Hirmer Fotoarchiv, Munique
Thutmose III realizou numerosas campanhas subsequentes na Ásia. A apresentação do Kadesh foi finalmente alcançada, mas o objectivo final de Thutmose III foi a derrota de Mitanni. Ele utilizou a marinha para transportar tropas para cidades costeiras asiáticas, evitando as árduas marchas terrestres do Egipto. A sua grande oitava campanha conduziu-o através do Eufrates; embora a zona rural à volta de Carchemish tenha sido devastada, a cidade não foi tomada, e o príncipe Mitanni pôde fugir. O ganho psicológico desta campanha foi talvez maior do que o seu sucesso militar, para a Babilónia, Assíria, e os Hittites, todos enviaram tributo em reconhecimento do domínio egípcio. Embora Tutmés III nunca tenha subjugado Mitanni, ele colocou as conquistas do Egipto numa base firme através de uma campanha constante que contrasta com as incursões dos seus predecessores. Os anais de Tutmés III inscritos no templo de Karnak são notavelmente sucintos e exactos, mas os seus outros textos, particularmente um que se encontra na sua recém-fundada capital núbia de Napata, são mais convencionais na sua retórica. Ele parece ter casado com três esposas sírias, que podem representar uniões diplomáticas, marcando a entrada do Egipto no reino dos assuntos internacionais do antigo Médio Oriente.
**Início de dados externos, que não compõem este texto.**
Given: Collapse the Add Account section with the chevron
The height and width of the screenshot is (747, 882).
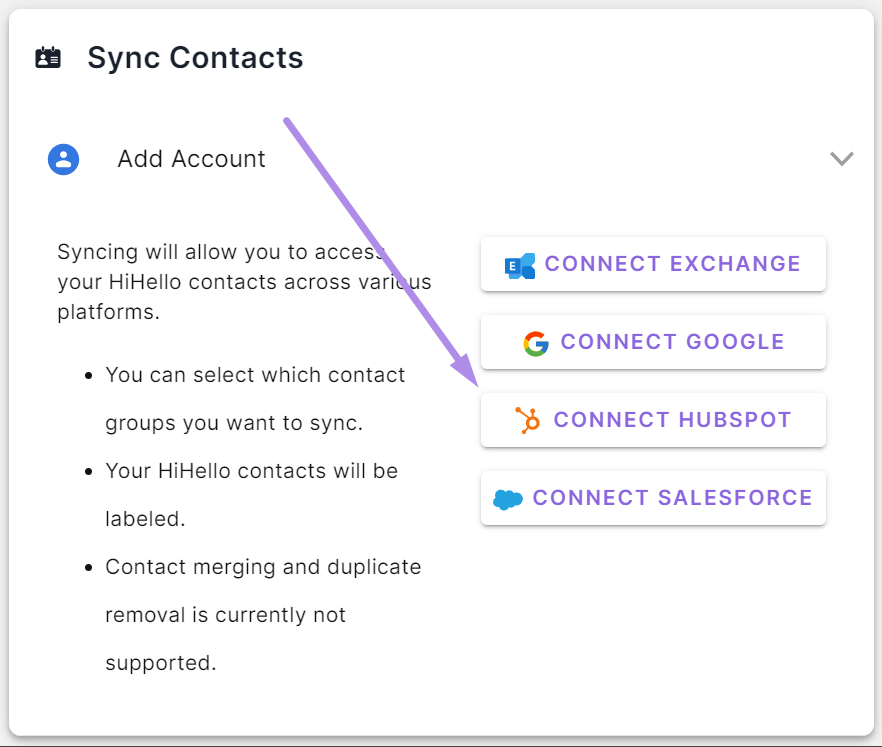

Tutmose III iniciou um governo egípcio verdadeiramente imperial em Núbia. Grande parte da terra tornou-se propriedade de instituições no Egipto, enquanto os traços culturais locais desaparecem do registo arqueológico. Filhos de chefes foram educados na corte egípcia; alguns regressaram a Núbia para servirem como administradores, e alguns foram lá enterrados à moda egípcia. As fortalezas núbias perderam o seu valor estratégico e tornaram-se centros administrativos. As cidades abertas desenvolveram-se à sua volta e, em vários templos fora das suas muralhas, o culto do rei divino foi estabelecido. A Baixa Núbia fornecia ouro do deserto e pedras duras e semipreciosas. Do extremo sul vieram os bosques tropicais africanos, perfumes, petróleo, marfim, peles de animais, e plumas de avestruzes. Quase não há vestígios de população local do último Novo Reino, quando muitos mais templos foram construídos em Núbia; no final da 20ª dinastia, a região quase não tinha população estabelecida próspera.
Atrás de Tutmés III, a riqueza do império tornou-se aparente no Egipto. Muitos templos foram construídos, e vastas somas foram doadas à propriedade de Amon-Re. Há muitos túmulos dos seus altos funcionários em Tebas. A capital tinha sido transferida para Memphis, mas Tebas continuou a ser o centro religioso.
As campanhas de reis como Tutmés III exigiam um grande estabelecimento militar, incluindo uma hierarquia de oficiais e uma dispendiosa carantaria. O rei cresceu com companheiros militares cuja estreita ligação com ele lhes permitia participar cada vez mais no governo. Os oficiais militares foram nomeados para altos cargos civis e religiosos, e no período Ramesside a influência de tais pessoas tinha ultrapassado a da burocracia tradicional.